Soll ich sagen, KCD macht einfach als Open World Titel sehr viel von dem richtig, was meiner persönlichen Meinung nach sonst in der Branche, in Open World Titeln, grundlegend verkehrt läuft:
Es spamt dich nicht mit kämpfen / Gegnern zu, weil es das A für Action, in ARPG, völlig "überinterprätiert".
Es nervt dich als Spieler nicht permanent damit dich alle 5m mit Markern zuzutexten und andauernd an die Hand zu nehmen, weil man meint der Spieler könnte sich ansonsten auf dem Weg vom Händler zum 10m entfernten Questgeber verlaufen.

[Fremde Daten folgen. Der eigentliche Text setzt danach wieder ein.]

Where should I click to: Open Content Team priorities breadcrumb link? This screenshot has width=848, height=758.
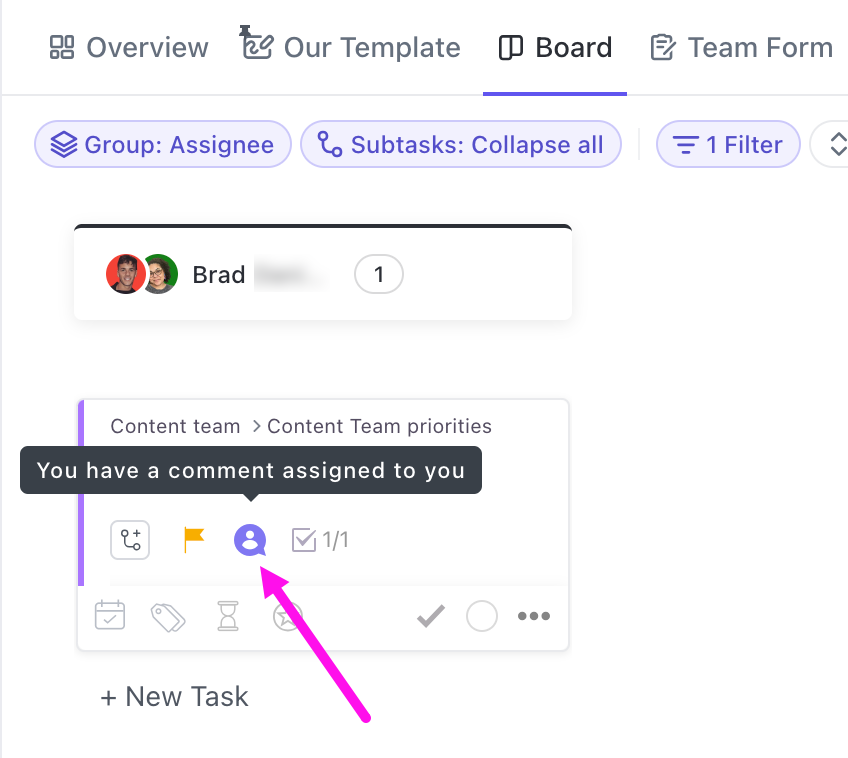pyautogui.click(x=380, y=426)
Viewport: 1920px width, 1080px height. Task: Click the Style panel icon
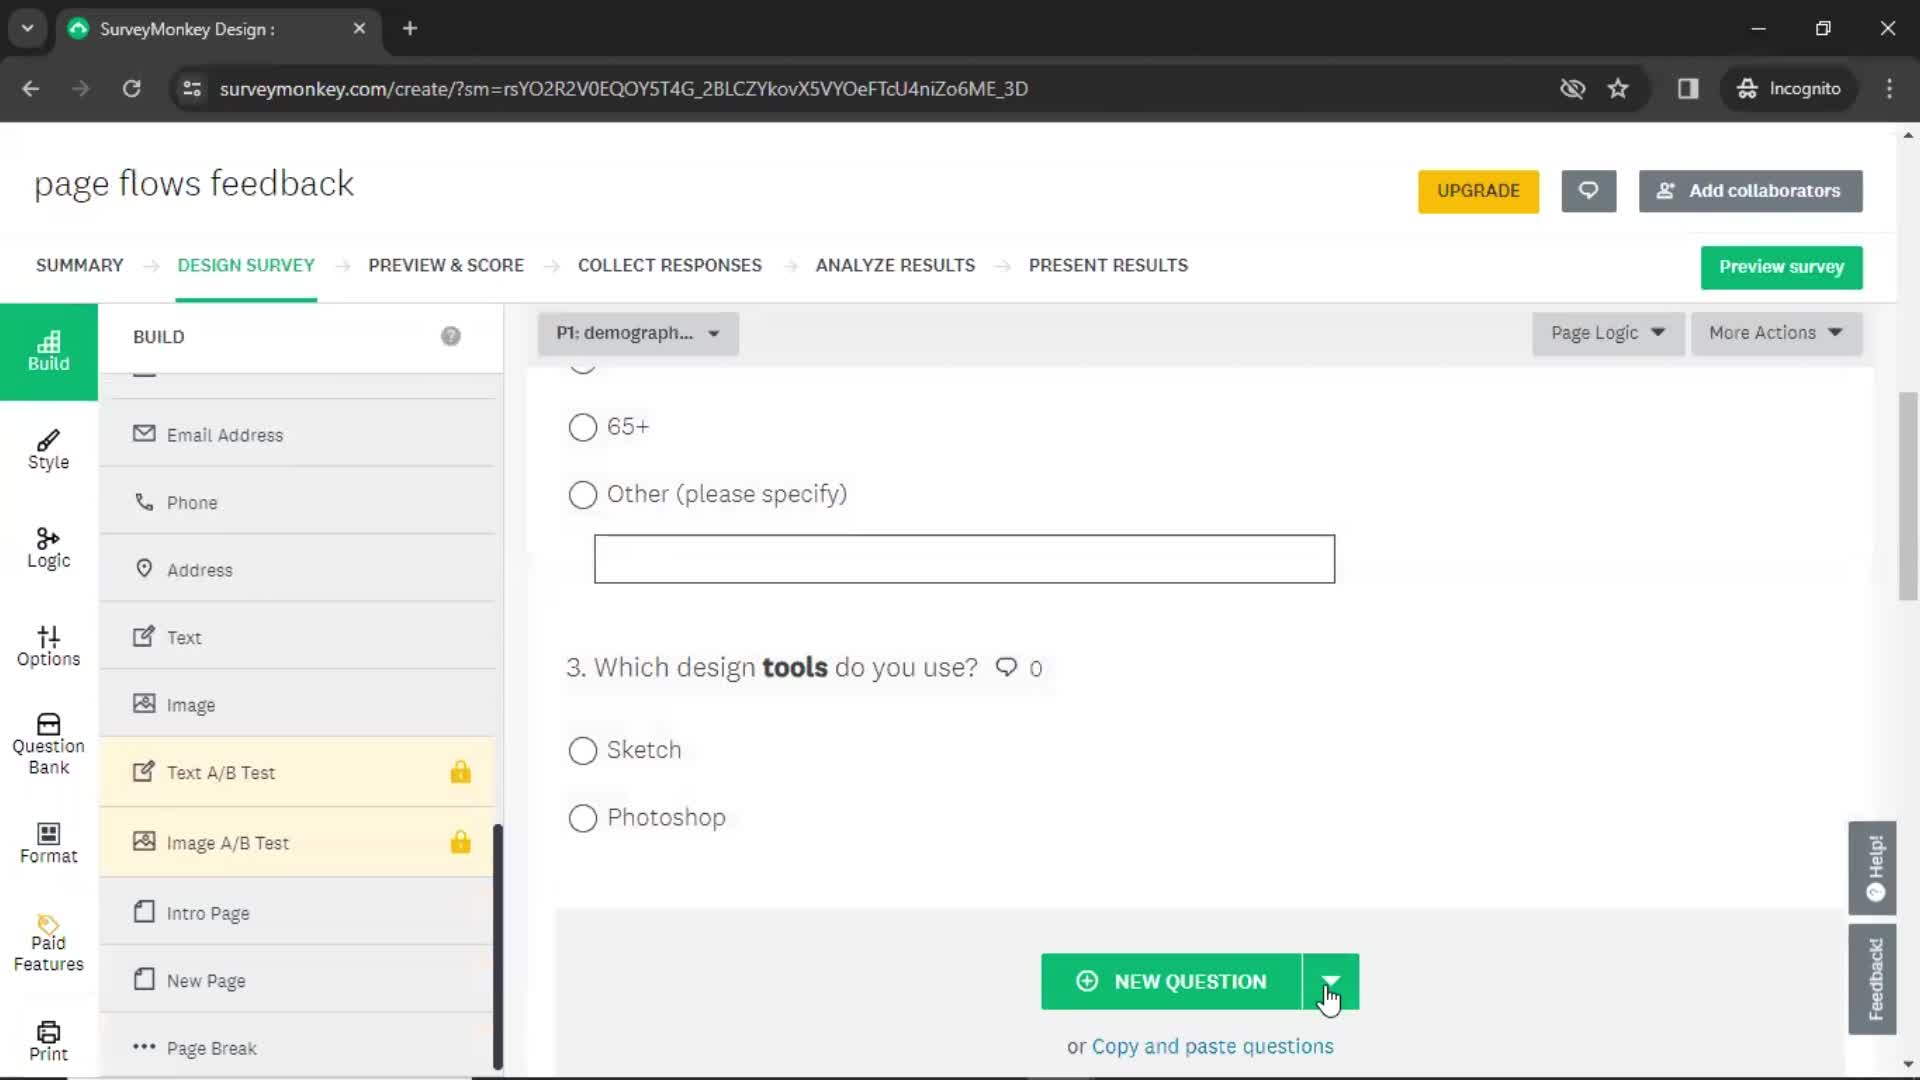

Es nutzt seine Spielwelt auch konstant und ohne es zu übertreiben als Teil des Gameplays und nicht nur als reine Kulisse.
Es spamt dich nicht in einer Tour mit Sammelkrempel zu, welches es als Content verkaufen will (siehe Ubisoft Games).
Es erzählt zwar weder eine übermäßig "inovative Geschichte", noch eine "extrem epochale", aber eine in die man sich als Spieler dafür auch gut reinversetzen kann und das bei recht schöner Präsentation und ordentlichen Spannungsbogen.
Es ist einmal zur Abwechslung ein Spiel das ohne Fantasy auskommt und es aber trotzdem schafft nicht langweilig zu sein und genug Abwechslung reinzubringen.
Es findet eine vernünftige Mitte zwischen dem Anreiz die Spiewelt zu erkunden / entdecken und dafür belohnt zu werden und Story / Quests zu folgen.
Es treibt den Spieler nicht wie ein hyperaktives Frettchen durch die Spielwelt und bombt ihn alle 2min mit "Spielinhalten" zu, sondern hat einen ehr gemächlichen "flow" (etwas das ich damals auch an Gothic 1 geschätzt habe).
Es nutzt ein "learning by doing" System zum leveln (ehnlich Bethesda Titeln, aber ohne diesen übertrieben kleinteiligen progress).
Das Kampfsystem ist "easy to learn, but hard to master it".
Es hat Mittelalter als Setting und es sieht (gerade bzgl. Vegetation), dank Cryengine, wirklich stimmig aus.
Wie ja schon eingangs geschrieben, es macht eine Menge richtig, soll aber sicher nicht bedeuten das es nicht auch seine Schwachpunkte hat, ob dahingehend das viele Perks und Tränke, welche temporäre Boni auf Attribute geben, wegen dem Hardcap (außerhalb des Hardmode) nutzlos werden, sobald man sie ausgelevelt hat, oder in Kämpfen der autolock auf Gegner massiv nervt, welcher zwar per Tastendruck gewechselt werden kann, sich aber dabei sehr zäh anfühlt, da er einen zu starken Widerstand besitzt.
Trotzdem sind das am Ende doch wieder mehr Kleinigkeiten, die kaum den Spielspaß stören.